For more, see the user stories below.
In-scope user stories:
- As a cellxgene user hosting datasets accompanying my paper, I want to specify custom colors for data with a category label per dataset, so that I can make my cellxgene deployments and/or images match my publication.
Not-in-scope user stories:
- As a cellxgene user using a cellxgene deployment to explore data, I want to override colors in the UI with my own custom colors, so that I can better interpret the data and generate images for new publications.
- As a cellxgene user hosting datasets accompanying my paper, I want to select from a set of colormaps for continuous variables per dataset, so that I can make my cellxgene deployments and/or images match my publication.
Sources:
- https://github.com/chanzuckerberg/cellxgene/issues/446 - How to specify a custom palette for a category?
- https://github.com/chanzuckerberg/cellxgene/issues/1152 - Use categorical colors from anndata object
Definitions:
- Category-label pair: Currently in annotations, you create a category, then labels for that category. So colors will be assigned per combination of 1) category 2) label for that category. In CS-speak this is a 2-tuple of (category_name, label_name). Example:
(organ, spleen)
- .cxg:
.cxg
is cellxgene’s native file format.
Approach
The implementation would follow this user flow:
- Upon launch, cellxgene would inspect the data file loaded for color information and use it if its usage is clear. Each data file type (cxg, h5ad, and others in the future) will require its own format-specific standard for recovering this data.
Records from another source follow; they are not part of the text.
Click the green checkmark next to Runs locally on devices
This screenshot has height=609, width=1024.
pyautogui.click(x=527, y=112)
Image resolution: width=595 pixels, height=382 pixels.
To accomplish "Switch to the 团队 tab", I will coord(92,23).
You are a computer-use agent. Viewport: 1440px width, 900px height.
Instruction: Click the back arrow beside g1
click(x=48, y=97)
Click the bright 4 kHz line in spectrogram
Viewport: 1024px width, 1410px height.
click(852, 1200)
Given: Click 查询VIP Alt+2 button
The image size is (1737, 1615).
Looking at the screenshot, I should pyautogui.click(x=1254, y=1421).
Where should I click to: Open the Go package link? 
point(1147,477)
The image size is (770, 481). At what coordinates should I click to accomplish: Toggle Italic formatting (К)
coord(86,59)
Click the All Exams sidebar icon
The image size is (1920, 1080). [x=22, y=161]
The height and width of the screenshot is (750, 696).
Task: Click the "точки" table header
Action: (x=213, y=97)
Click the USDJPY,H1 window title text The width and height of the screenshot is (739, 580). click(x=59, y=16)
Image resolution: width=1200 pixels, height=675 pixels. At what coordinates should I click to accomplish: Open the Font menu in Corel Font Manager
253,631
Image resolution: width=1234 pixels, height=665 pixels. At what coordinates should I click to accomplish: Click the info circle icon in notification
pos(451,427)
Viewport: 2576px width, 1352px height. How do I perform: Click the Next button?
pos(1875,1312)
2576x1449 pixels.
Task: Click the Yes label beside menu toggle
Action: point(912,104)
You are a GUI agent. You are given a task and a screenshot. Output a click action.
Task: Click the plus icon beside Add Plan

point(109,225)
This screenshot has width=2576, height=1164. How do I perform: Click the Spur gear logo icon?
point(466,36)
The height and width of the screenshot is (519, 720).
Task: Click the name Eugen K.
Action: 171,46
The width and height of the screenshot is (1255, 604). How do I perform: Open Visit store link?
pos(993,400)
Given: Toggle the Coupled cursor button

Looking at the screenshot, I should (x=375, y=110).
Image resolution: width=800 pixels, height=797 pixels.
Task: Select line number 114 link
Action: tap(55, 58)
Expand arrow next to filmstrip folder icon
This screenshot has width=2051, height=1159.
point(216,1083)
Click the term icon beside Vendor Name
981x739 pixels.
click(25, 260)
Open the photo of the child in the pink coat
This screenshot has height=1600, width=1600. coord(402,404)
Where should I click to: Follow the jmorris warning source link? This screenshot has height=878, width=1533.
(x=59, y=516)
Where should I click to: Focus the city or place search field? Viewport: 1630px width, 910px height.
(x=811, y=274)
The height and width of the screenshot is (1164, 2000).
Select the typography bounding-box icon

- If there are no colors specified in the data file, cellxgene uses its own, default palettes and colormaps. If the user provides colors for some but not all of the category-label pairs in a category, cellxgene uses a best effort strategy, using the colors specified by the user first, then falling back to default colors.
Note that if the user starts with a .loom
file and would like to add custom colors, they will have to use cellxgene prepare
to convert their .loom
file into an .h5ad
and add custom colors to that .h5ad
file using the scanpy standard. With this model, we imagine the following user stories:
- Sally has an H5AD file and is using
ScanPy.plotting
to explore various visualizations. As part of this, Sally has set the ScanPy color map, ie,.uns['{var}_colors]
to preferred colors. When Sally loads this dataset in cellxgene, it will display the categories using the same colors. - Jane has a Loom file, and has converted it to an H5AD using
cellxgene prepare
. Jane would like to prepare the dataset so that the categorical colors match her collaborator’s preference. Jane uses the ScanPy/AnnData package to set the colormap in the anndata object, and saves it. She loads the resulting H5AD in cellxgene, and verifies that the colors match her expectations.
Supported file formats
This section enumerates the file formats that cellxgene can draw color information from and the heuristics it uses to do so.
Heuristics for other common data formats may be possible. We plan to add these incrementally. As always, it is important to keep these heuristics independent of cellxgene’s core data model.
.h5ad
We propose to adapt color information from scanpy objects. This involves pulling categorical color information from .uns["{category}_colors"]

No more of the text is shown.